## [RECORDED DATA]

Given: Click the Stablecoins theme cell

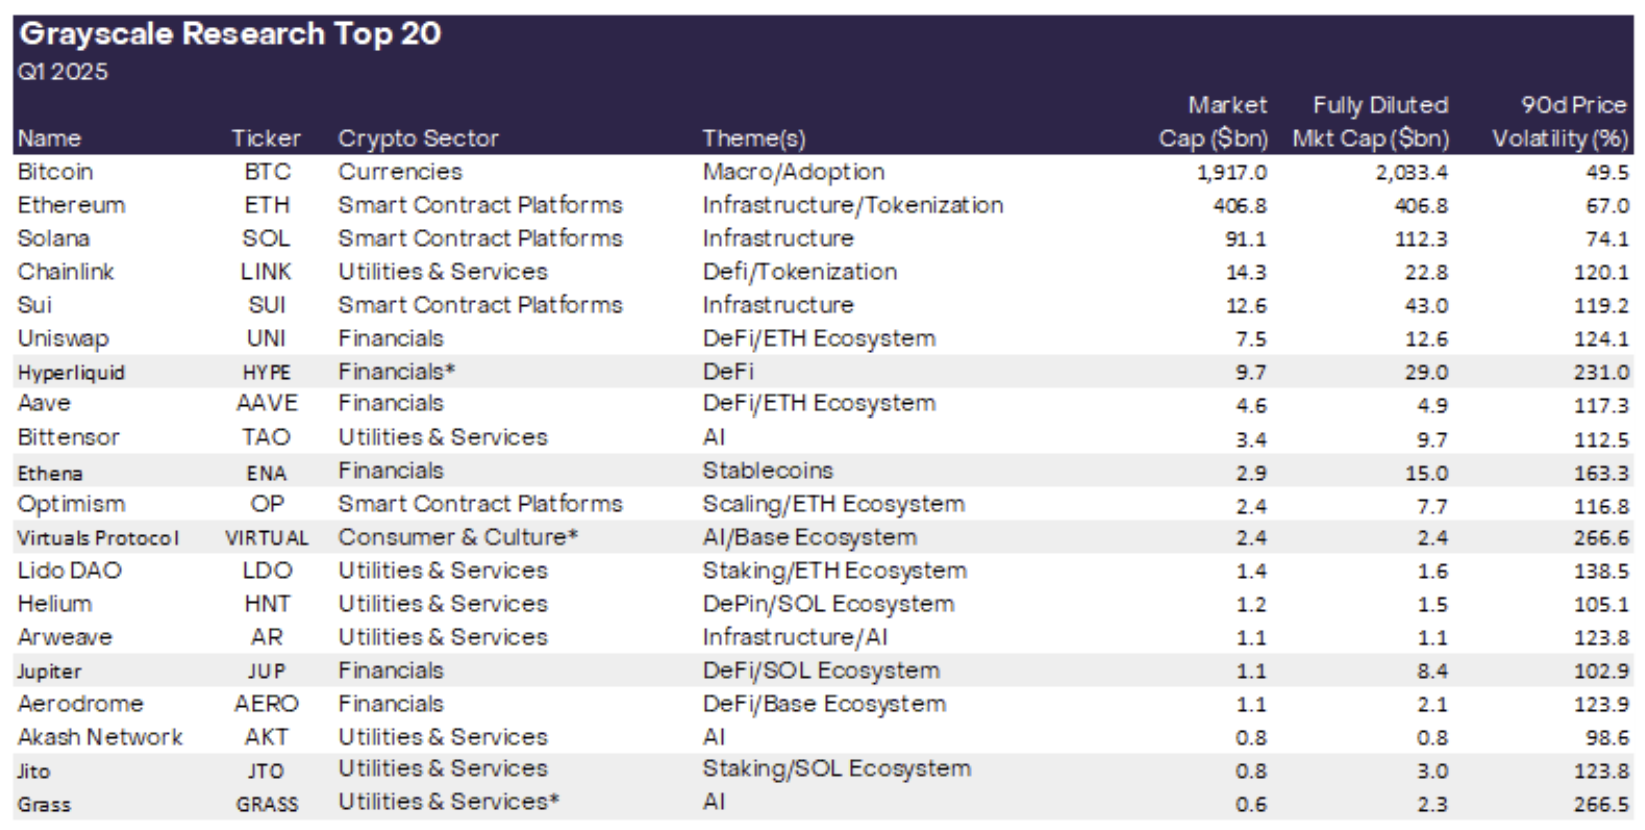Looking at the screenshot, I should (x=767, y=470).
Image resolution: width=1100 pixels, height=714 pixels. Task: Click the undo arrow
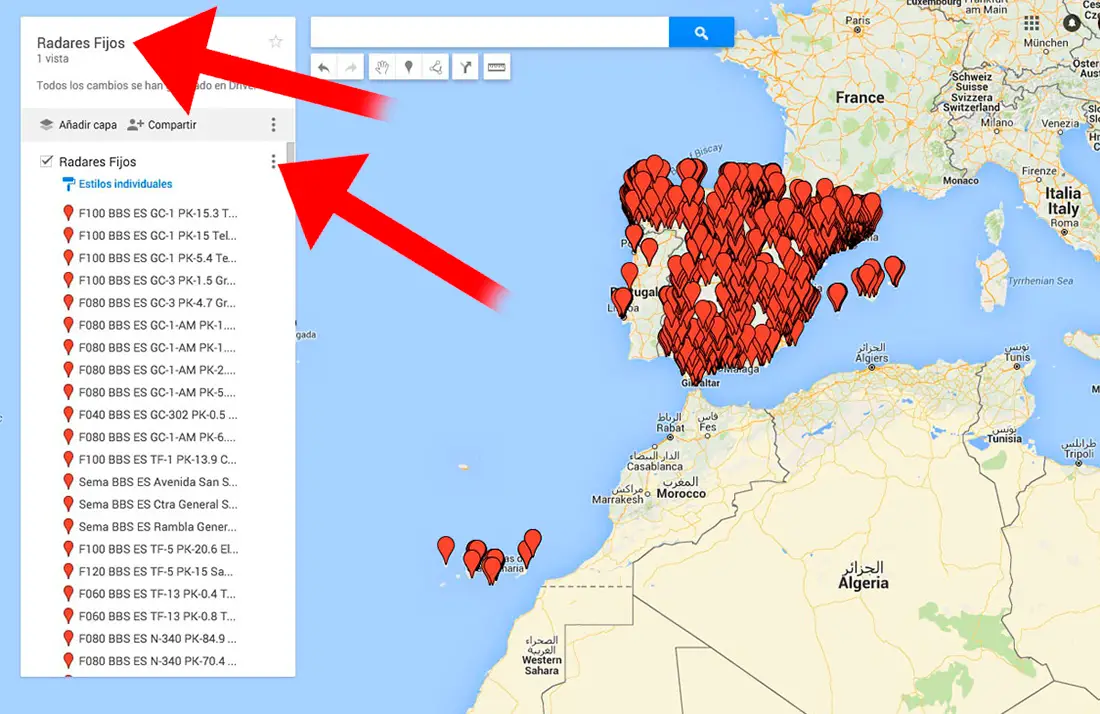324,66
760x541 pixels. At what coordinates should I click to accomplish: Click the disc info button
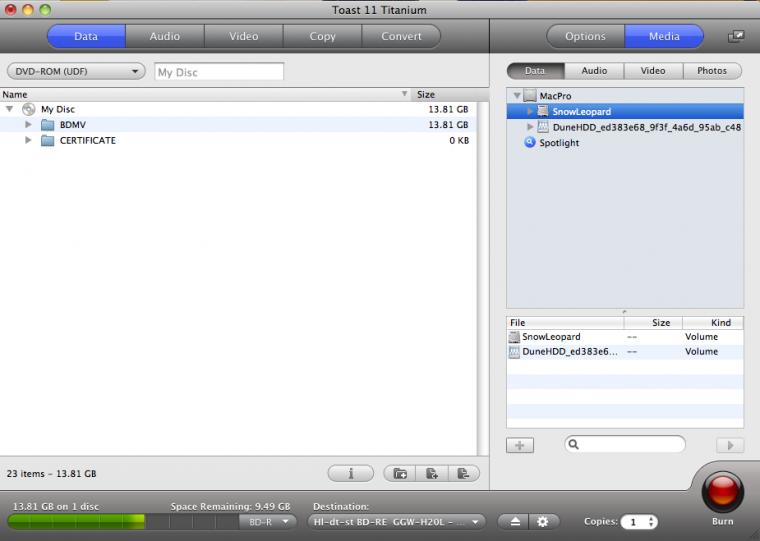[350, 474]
---
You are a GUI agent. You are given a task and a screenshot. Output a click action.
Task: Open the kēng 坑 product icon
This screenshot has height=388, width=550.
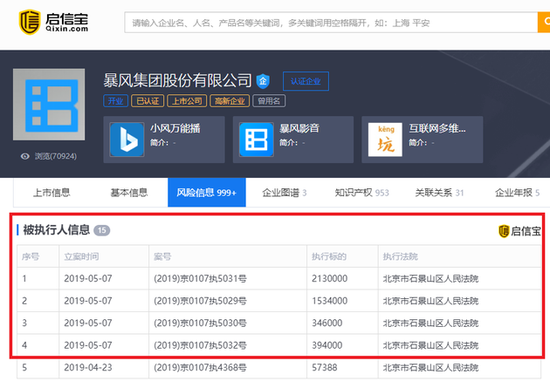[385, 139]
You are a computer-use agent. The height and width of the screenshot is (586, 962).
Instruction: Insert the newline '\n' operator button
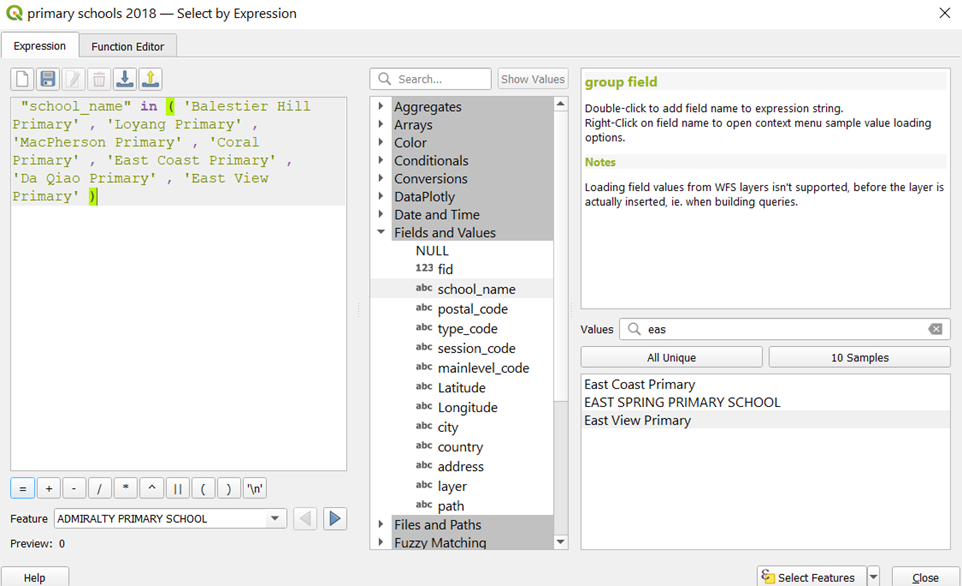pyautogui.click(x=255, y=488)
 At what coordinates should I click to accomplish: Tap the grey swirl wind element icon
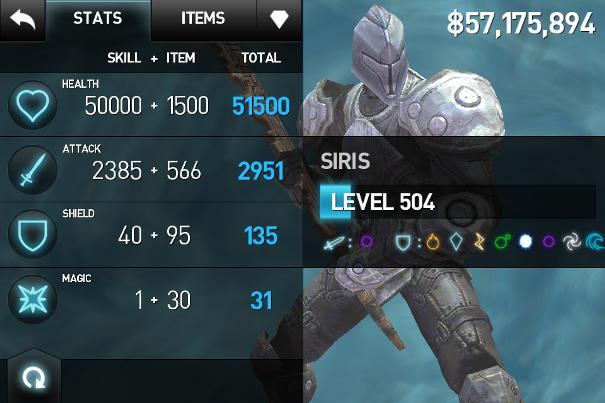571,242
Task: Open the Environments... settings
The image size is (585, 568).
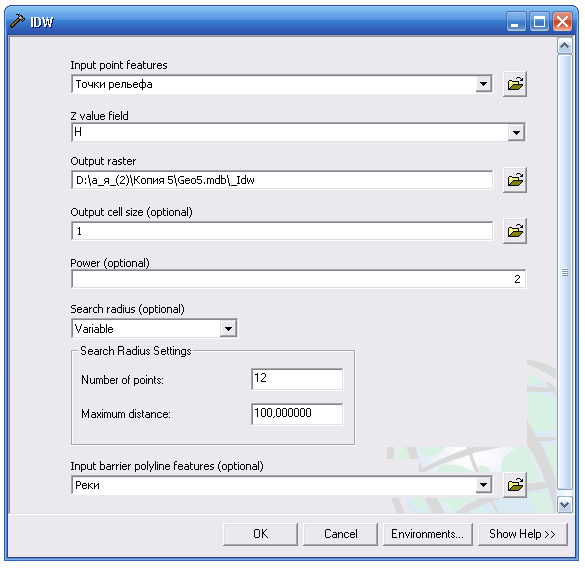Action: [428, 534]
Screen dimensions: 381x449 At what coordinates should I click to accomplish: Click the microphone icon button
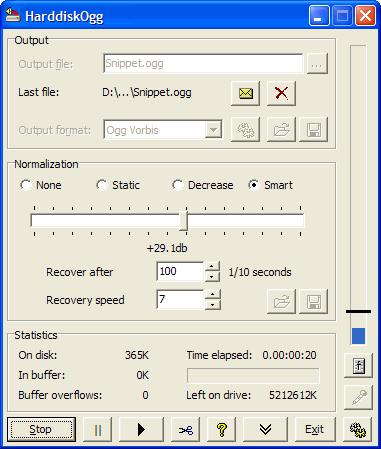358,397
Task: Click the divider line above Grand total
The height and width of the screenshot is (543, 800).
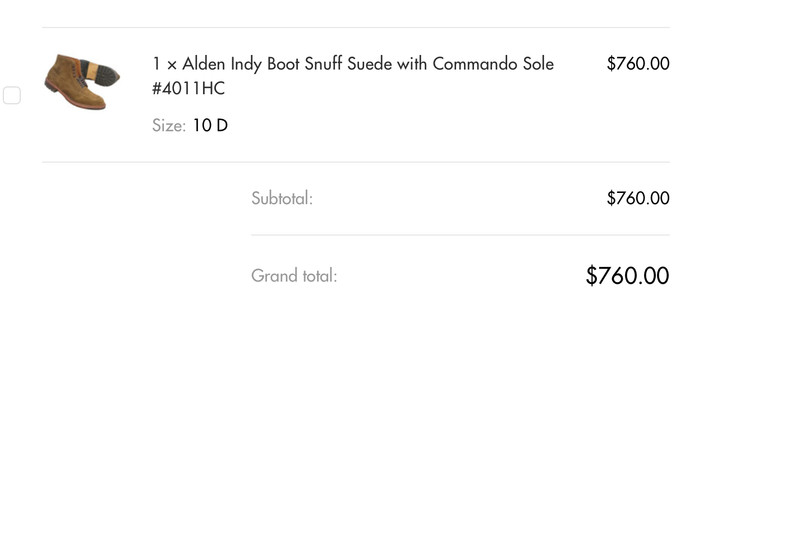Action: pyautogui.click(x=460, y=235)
---
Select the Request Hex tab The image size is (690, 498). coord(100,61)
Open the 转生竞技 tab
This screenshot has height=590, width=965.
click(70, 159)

## [DIRECTIONS]
Wherever the string "Open" appears in the data above, copy the line it sits in.

## [RESPONSE TO THE EXERCISE]
Task: Open the kēng 坑 product icon
Task: Open the Environments... settings
Open the 转生竞技 tab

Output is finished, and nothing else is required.